Table 1 Comparison table for the QCA full adders

According to Table 1, our simulation results demonstrate that the developed QCA full adder provides an improvement in terms of area occupation, cell count, circuit latency and cost in comparison with other QCA full adder circuits in [6,7,8,9,10,11,12], which are implemented in single-layer. However the developed one-bit QCA full adder is also competitive with multilayer designs.

In particular, the cell count, latency and cost of the developed full adder are reduced by about 16%, 50% and 50% in comparison with QCA full adder in [7]. Despite similar area to that of the multilayer design presented in [6], our developed design surpasses it by 21%, 33%, and 33% improvements in terms of cell count, latency and cost, respectively.

4.2 The Developed High-speed Four-bit RCA

The simulation results of the developed four-bit QCA RCA are shown in Fig. 15.

Fig. 15

The simulation results for the developed four-bit RCA

According to Fig. 15, after 1.25 clock cycles delay, the sum of the inputs (A, B, C_in) is calculated, which is absolutely corrected. Table 2 contains a comparison between our developed four-bit QCA RCA and other four-bit QCA RCA circuits.
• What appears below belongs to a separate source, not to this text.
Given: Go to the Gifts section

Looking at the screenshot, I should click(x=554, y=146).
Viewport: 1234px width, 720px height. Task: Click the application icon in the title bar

Table 2 Comparison table for the QCA four-bit RCA

Based on our simulation results, which are shown in Table 2, the developed design has the lowest circuit latency and cell count compared to other QCA RCA designs in [11, 12, 14, 19,20,21,22,23]. In particular, the design in [14] has a lower area occupation than our developed design, but the developed design is able to counteract that by having a lower latency and cell count, as there are 20% and 28% improvements in cell count and circuit latency, respectively.

According to Table 2, our developed four-bit QCA RCA has the minimum value in terms of the circuit latency except the design in [24]. In comparison to [24], it is worth noting that application of the design in [24] is only in multilayer design and it cannot be used in single-layer. In other words, our developed design has highest-speed coplanar design in single-layer applications, so far.

5 Conclusion

The QCA is a suitable alternative for CMOS technology at Nano-scale level due to low-power consumption, high-speed and high-density devices. On the other hand, full adder is one of the most important circuits in logical operations and mathematical functions such as multipliers. In this paper, a novel QCA structure was developed for one-bit full adder. We also used this new one-bit full adder to design a robust, efficient and high-speed four-bit RCA in the QCA technology. Our simulation results showed that our developed designs have yielded significant improvements in term of circuit latency and speed.

According to results and tables, among the designs that are single-layer and have coplanar application, the cell count and circuit latency of the developed coplanar four-bit RCA are considerably reduced. The developed four-bit ripple carry adder in the QCA technology has high-speed and low-complexity design, so far.